August 11, 2010

Research aims to improve speech recognition software

by Binghamton University

Anyone who has used an automated airline reservation system has experienced the promise - and the frustration - inherent in today's automatic speech recognition technology. When it works, the computer "understands" that you want to book a flight to Austin rather than Boston, for example. Research conducted by Binghamton University's Stephen Zahorian aims to improve the accuracy of such programs.

Zahorian, a professor of electrical and computer engineering, recently received a grant of nearly half a million dollars from the Air Force Office of Scientific Research. The funds will support the two-year development of a multi-language, multi-speaker audio database that will be available for spoken-language processing research. Zahorian and his team plan to gather and annotate recordings of several hundred speakers each in English, Spanish and Mandarin Chinese.

"The challenge," he said, "is to get speech recognition working better in real-life situations."

That's why the samples in the new database will come from publicly available sources such as YouTube.

Zahorian's team will annotate each sample, creating a more detailed version of closed captioning, including time stamps and descriptions of background sounds.
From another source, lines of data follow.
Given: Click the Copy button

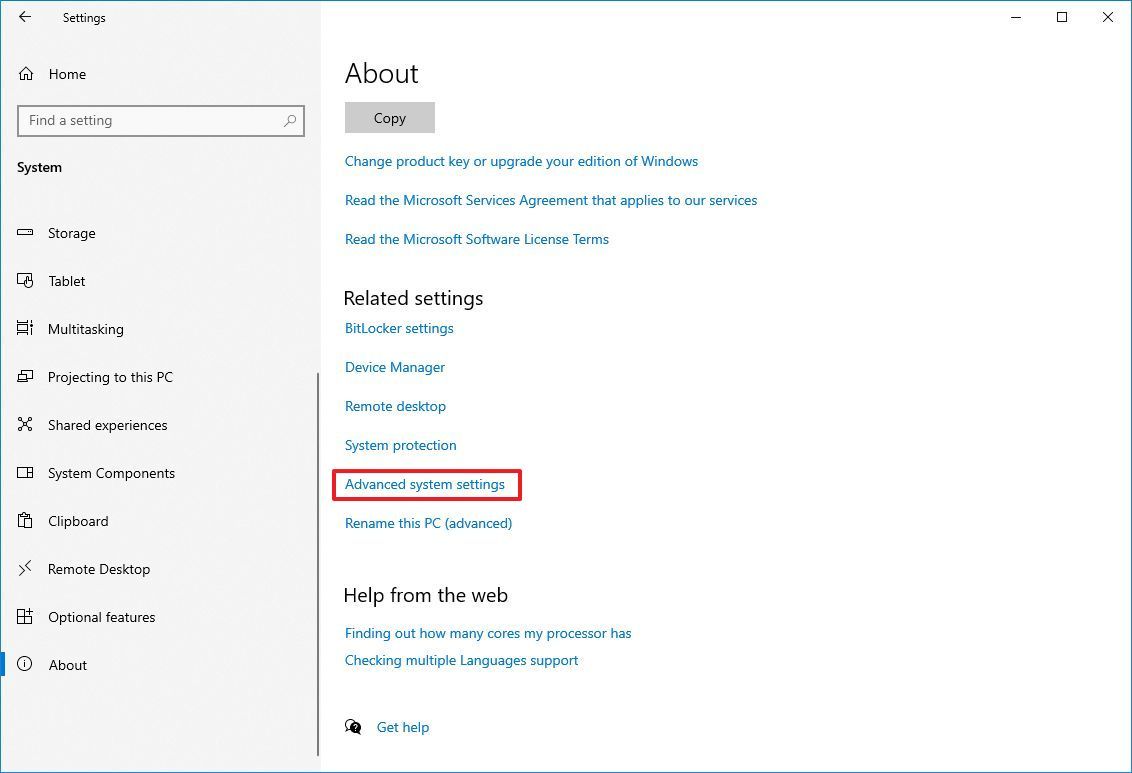Looking at the screenshot, I should tap(389, 117).
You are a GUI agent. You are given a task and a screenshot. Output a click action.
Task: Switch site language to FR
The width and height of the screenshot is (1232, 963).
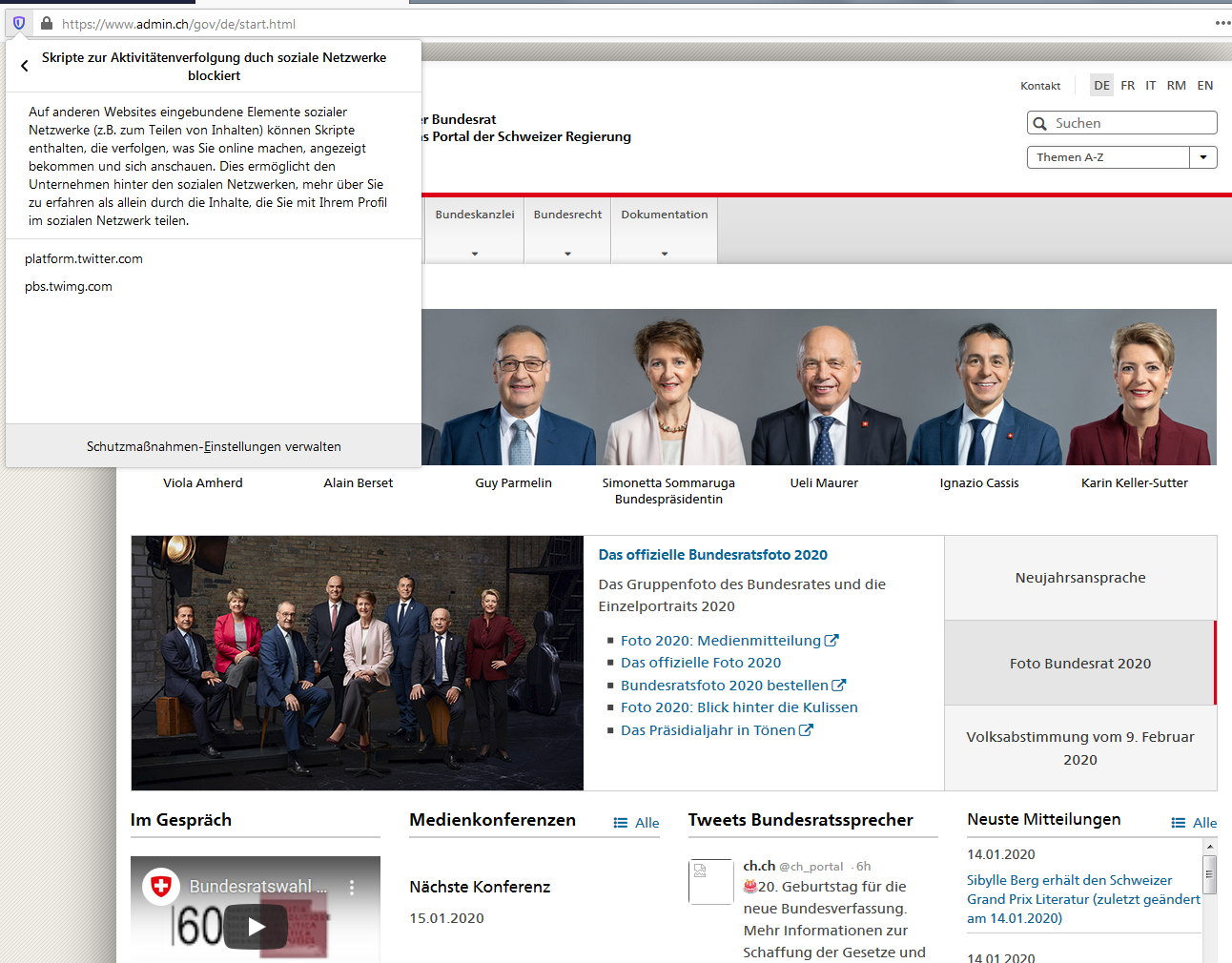coord(1128,86)
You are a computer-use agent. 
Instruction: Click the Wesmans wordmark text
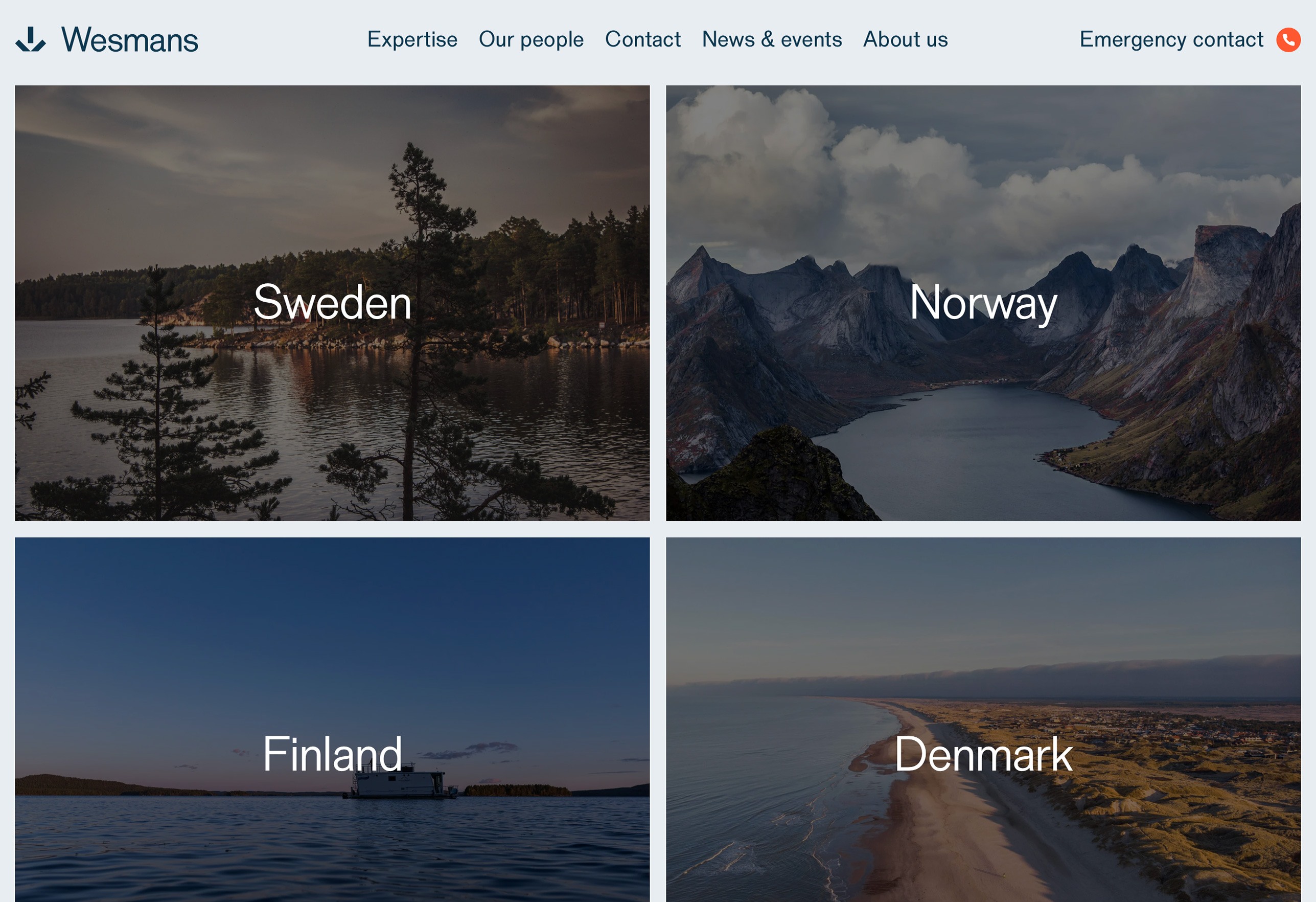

Once the human listener has finished with the transcription, automatic speech recognition algorithms will be used to align the recording with the captions. Next, software will be developed to verify and correct errors in the time alignment.

"Speech-recognition algorithms begin by mimicking what your ear does," Zahorian said. "But we want the algorithms to extract just the most useful characteristics of the speech, not all of the possible data. That's because more detail can actually hurt performance, past a certain point."

The field of automatic speech recognition has a long history, dating back to projects at Bell Labs before the computer age. These days, much of the technology relies on algorithms that convert sounds into numbers.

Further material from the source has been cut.